Task to carry out:
Return unchanged the rows from the very first one through the line containing "This screenshot has height=250, width=444.", including that line.
====
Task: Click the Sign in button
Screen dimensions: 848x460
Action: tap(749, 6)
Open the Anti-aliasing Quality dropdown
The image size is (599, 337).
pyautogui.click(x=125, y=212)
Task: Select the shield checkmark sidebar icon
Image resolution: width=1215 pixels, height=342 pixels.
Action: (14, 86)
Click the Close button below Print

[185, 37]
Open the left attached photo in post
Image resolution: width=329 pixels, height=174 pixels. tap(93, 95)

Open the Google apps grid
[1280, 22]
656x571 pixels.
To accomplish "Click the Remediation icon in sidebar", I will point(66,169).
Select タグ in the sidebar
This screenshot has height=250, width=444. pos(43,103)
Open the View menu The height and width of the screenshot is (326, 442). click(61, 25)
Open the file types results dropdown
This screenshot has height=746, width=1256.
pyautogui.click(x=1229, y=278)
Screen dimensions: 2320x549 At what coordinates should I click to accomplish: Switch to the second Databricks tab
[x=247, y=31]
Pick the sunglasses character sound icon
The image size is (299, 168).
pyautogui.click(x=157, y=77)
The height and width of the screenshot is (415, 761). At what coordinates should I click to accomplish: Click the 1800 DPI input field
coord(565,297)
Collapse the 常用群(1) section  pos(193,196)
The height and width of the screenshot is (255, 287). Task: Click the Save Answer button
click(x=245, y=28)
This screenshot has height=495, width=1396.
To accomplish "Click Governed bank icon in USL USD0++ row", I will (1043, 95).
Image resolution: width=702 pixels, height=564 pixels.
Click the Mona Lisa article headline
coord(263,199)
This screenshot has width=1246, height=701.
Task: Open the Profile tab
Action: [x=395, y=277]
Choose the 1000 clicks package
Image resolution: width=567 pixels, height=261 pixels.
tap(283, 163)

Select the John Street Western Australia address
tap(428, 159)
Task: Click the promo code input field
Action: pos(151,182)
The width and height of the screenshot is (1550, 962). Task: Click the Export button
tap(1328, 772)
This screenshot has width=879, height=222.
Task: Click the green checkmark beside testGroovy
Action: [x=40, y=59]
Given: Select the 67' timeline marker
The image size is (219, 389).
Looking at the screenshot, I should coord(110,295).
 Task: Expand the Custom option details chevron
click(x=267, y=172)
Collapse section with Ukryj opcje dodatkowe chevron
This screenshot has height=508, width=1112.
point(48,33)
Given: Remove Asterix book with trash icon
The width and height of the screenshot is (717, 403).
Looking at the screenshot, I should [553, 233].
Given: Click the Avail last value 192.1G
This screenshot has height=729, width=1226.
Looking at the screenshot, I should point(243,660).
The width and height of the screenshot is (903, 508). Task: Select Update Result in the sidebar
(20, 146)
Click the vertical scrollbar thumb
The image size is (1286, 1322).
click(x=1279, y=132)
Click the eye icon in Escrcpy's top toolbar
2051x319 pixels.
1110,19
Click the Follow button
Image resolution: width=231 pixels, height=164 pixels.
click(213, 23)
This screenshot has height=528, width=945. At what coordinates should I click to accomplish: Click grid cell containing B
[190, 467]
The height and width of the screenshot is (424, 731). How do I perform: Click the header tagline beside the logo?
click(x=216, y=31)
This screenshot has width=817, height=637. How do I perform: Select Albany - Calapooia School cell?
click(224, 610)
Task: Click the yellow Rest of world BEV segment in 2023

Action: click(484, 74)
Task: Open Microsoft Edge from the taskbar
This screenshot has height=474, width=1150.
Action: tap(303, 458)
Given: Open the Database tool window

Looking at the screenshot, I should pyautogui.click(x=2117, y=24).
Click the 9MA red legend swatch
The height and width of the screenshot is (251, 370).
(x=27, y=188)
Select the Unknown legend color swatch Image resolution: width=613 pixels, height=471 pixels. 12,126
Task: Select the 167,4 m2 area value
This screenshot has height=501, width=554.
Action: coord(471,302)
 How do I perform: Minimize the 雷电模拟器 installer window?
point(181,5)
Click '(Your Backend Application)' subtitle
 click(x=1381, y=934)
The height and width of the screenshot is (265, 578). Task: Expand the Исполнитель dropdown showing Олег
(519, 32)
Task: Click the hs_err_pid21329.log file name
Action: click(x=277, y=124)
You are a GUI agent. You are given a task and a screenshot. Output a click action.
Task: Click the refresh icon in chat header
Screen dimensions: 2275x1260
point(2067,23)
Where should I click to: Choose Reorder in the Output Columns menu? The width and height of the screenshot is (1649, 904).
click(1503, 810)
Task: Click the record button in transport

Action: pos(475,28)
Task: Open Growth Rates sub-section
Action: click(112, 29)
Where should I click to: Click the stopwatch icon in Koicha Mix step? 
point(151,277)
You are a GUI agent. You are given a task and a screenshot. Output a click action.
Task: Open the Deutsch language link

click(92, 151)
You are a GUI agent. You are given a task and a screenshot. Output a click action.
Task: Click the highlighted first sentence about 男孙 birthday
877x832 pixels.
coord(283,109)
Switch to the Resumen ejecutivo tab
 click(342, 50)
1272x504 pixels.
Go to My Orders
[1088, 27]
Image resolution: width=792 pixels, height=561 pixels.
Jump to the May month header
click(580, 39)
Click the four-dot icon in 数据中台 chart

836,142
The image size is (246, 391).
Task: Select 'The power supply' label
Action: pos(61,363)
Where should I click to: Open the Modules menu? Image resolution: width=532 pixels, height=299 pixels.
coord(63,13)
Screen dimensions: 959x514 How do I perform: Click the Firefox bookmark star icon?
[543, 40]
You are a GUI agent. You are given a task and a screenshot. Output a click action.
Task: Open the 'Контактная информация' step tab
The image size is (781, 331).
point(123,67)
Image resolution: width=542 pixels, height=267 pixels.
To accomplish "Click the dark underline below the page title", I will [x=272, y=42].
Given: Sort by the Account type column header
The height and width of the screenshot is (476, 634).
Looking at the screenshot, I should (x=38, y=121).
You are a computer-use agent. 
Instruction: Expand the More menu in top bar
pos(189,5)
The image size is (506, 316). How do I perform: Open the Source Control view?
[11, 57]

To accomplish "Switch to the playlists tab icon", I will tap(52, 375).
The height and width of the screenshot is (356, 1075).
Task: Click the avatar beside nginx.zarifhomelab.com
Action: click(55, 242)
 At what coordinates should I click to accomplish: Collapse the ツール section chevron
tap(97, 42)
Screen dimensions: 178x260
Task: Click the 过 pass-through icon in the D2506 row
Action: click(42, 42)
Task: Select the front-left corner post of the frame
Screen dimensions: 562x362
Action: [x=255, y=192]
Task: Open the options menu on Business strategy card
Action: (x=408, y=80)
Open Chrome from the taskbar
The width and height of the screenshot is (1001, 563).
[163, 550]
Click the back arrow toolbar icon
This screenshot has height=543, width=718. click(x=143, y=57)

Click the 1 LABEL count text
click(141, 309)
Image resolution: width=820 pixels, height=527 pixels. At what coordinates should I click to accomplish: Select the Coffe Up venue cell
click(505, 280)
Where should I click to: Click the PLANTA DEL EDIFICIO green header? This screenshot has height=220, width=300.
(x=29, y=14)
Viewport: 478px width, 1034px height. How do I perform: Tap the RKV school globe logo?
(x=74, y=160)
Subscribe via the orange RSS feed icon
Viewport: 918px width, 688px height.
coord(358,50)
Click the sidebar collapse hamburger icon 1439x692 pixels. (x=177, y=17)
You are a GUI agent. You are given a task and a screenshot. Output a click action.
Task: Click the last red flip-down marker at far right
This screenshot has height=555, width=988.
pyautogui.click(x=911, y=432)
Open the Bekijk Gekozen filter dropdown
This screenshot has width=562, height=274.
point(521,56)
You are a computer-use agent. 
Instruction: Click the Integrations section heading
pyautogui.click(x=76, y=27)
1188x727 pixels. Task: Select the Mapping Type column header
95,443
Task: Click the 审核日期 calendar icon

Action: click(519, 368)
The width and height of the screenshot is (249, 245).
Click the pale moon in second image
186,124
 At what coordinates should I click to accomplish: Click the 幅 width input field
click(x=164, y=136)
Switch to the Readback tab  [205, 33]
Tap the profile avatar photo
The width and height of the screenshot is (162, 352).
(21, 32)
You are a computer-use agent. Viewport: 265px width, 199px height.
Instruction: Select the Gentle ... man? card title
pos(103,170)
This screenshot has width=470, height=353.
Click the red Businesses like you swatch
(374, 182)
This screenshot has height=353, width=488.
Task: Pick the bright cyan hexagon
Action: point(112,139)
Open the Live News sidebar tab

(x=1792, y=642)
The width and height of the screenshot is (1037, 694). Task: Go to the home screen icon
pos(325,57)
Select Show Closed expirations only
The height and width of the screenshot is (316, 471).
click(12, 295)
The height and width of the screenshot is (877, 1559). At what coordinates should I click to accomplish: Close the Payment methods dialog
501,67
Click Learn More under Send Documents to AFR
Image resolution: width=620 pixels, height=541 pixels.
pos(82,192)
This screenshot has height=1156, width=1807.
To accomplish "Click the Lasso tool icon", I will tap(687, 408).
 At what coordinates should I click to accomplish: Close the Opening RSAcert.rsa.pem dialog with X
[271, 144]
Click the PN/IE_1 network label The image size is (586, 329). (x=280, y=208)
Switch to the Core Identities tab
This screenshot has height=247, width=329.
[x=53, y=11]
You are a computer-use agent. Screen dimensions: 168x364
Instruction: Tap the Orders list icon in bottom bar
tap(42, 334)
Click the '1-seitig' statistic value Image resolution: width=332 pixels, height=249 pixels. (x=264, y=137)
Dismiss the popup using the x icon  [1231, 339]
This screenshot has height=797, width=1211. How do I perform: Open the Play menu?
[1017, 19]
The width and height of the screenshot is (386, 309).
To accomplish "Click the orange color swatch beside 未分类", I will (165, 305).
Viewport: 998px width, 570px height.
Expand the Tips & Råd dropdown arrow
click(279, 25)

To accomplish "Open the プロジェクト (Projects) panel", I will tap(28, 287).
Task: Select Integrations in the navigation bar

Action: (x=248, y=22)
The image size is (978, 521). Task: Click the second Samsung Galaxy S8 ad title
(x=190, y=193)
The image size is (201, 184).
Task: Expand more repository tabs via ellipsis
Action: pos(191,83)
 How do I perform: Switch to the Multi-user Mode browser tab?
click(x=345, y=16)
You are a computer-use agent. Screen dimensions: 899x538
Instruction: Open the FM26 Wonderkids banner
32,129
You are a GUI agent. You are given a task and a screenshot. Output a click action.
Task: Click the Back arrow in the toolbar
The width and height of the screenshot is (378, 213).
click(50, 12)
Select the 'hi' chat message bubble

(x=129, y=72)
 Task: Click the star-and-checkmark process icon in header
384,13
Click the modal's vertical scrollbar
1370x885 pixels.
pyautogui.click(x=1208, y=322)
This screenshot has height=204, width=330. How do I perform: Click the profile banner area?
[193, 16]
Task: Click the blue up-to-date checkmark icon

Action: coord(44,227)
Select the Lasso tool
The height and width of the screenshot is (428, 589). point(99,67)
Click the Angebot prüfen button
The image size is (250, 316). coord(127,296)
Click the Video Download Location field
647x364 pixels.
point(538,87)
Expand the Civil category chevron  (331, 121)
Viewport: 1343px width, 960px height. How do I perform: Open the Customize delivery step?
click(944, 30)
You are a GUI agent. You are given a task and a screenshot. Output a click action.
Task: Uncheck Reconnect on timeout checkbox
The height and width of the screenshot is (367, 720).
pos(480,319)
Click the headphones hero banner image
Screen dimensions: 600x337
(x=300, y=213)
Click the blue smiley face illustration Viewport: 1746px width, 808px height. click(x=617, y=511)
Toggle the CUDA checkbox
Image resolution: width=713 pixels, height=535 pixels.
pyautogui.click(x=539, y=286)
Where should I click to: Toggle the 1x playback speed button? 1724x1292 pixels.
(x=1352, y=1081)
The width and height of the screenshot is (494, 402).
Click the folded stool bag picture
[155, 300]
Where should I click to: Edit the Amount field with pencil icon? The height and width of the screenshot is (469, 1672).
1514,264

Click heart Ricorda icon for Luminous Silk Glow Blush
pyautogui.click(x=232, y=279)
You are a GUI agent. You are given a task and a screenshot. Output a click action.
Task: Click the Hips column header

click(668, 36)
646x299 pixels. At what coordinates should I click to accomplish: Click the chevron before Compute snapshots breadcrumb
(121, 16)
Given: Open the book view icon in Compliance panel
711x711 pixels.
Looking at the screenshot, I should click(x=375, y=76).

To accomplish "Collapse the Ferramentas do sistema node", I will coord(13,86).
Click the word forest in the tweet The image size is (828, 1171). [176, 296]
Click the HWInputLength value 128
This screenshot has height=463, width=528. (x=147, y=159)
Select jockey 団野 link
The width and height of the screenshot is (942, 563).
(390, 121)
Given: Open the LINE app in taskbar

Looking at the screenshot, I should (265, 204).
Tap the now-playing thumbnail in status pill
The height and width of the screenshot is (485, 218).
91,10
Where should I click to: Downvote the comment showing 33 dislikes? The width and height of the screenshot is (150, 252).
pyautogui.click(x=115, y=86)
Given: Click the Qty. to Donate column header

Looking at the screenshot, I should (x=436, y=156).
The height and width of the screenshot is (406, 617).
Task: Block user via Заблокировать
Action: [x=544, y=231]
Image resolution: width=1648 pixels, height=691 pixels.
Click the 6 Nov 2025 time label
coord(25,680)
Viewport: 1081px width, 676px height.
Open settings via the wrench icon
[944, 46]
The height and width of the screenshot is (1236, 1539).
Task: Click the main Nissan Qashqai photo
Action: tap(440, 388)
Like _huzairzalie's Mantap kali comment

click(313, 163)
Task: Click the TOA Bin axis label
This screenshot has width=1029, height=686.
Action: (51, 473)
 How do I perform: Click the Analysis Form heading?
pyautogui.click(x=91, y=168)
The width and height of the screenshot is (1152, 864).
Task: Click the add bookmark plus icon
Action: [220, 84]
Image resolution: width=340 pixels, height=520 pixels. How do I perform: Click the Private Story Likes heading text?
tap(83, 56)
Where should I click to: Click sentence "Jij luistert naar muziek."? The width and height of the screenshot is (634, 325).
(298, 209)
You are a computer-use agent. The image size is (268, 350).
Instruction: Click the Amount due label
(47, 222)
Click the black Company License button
====
Finished exercise:
Task: Click the Sign in button
Screen dimensions: 848x460
Action: tap(749, 6)
Open the Anti-aliasing Quality dropdown
The image size is (599, 337).
pyautogui.click(x=125, y=212)
Task: Select the shield checkmark sidebar icon
Image resolution: width=1215 pixels, height=342 pixels.
Action: (14, 86)
Click the Close button below Print

[185, 37]
Open the left attached photo in post
Image resolution: width=329 pixels, height=174 pixels. tap(93, 95)

Open the Google apps grid
[1280, 22]
656x571 pixels.
To accomplish "Click the Remediation icon in sidebar", I will point(66,169).
Select タグ in the sidebar
This screenshot has height=250, width=444. pos(43,103)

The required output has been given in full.